Only the lines from the one with "At what coordinates" to the end of the data, both ends included, should be output, exactly as they stand and without pictures.

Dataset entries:
***

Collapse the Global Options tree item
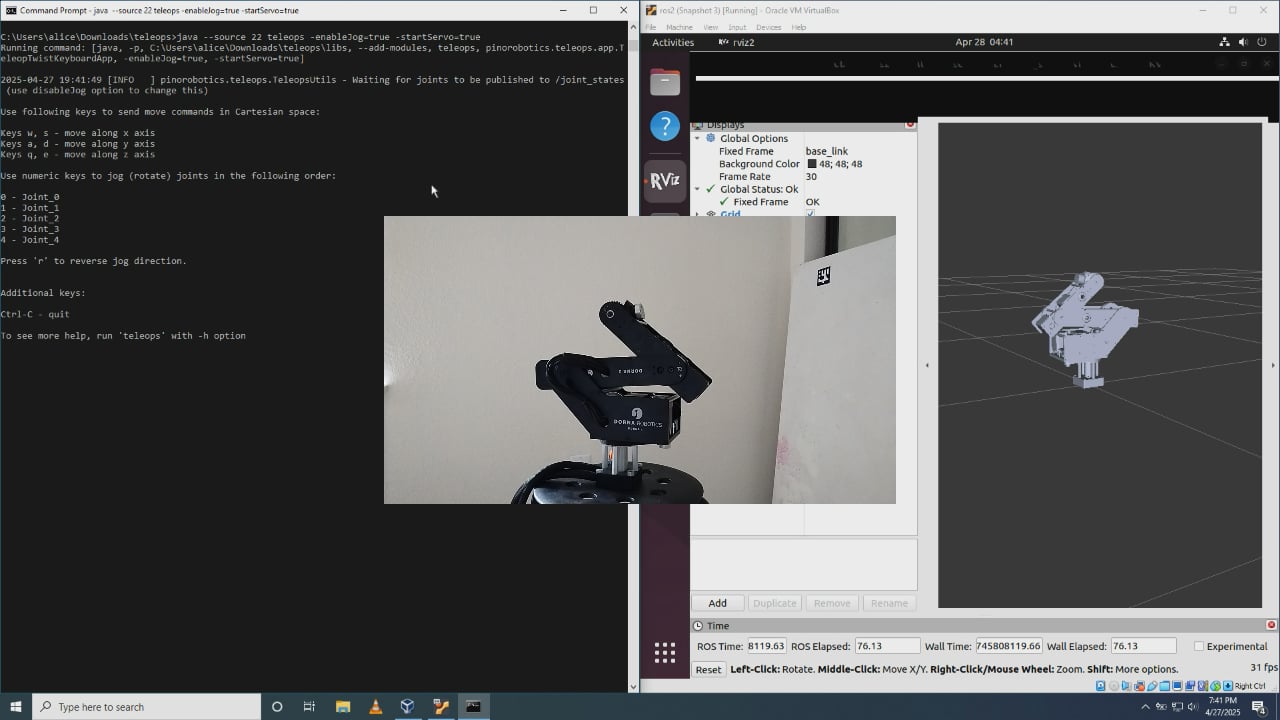[x=697, y=138]
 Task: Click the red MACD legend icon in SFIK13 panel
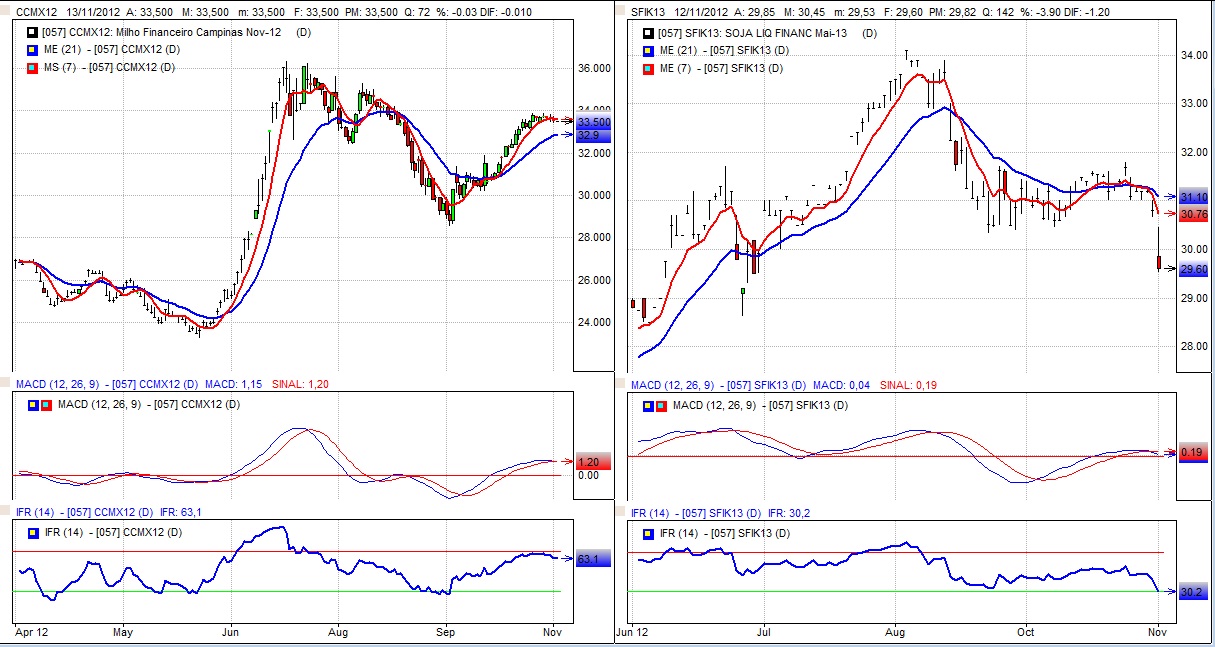click(661, 406)
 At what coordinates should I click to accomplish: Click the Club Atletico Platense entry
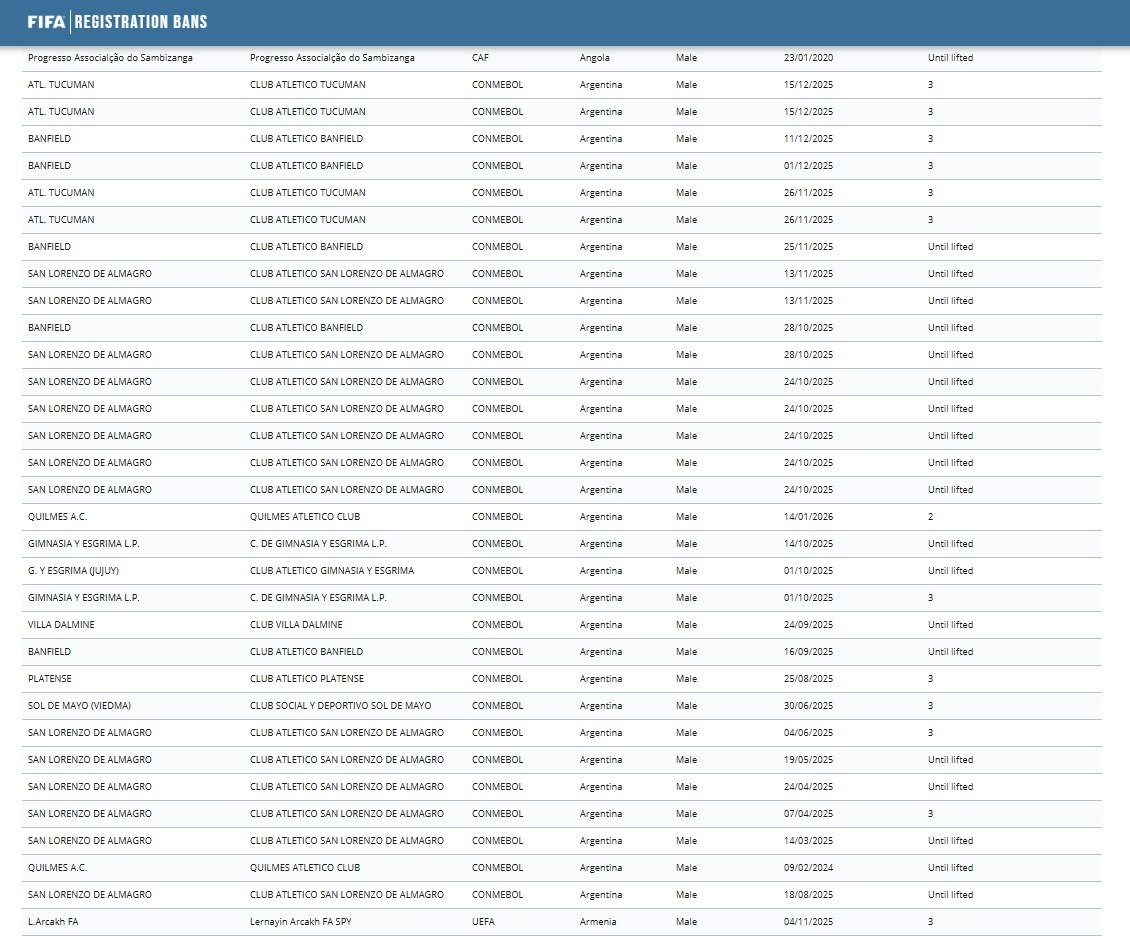(x=306, y=679)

***

--- EXPECTED ANSWER ---
 At what coordinates should I click to accomplish: Click the Club Atletico Platense entry
(x=306, y=679)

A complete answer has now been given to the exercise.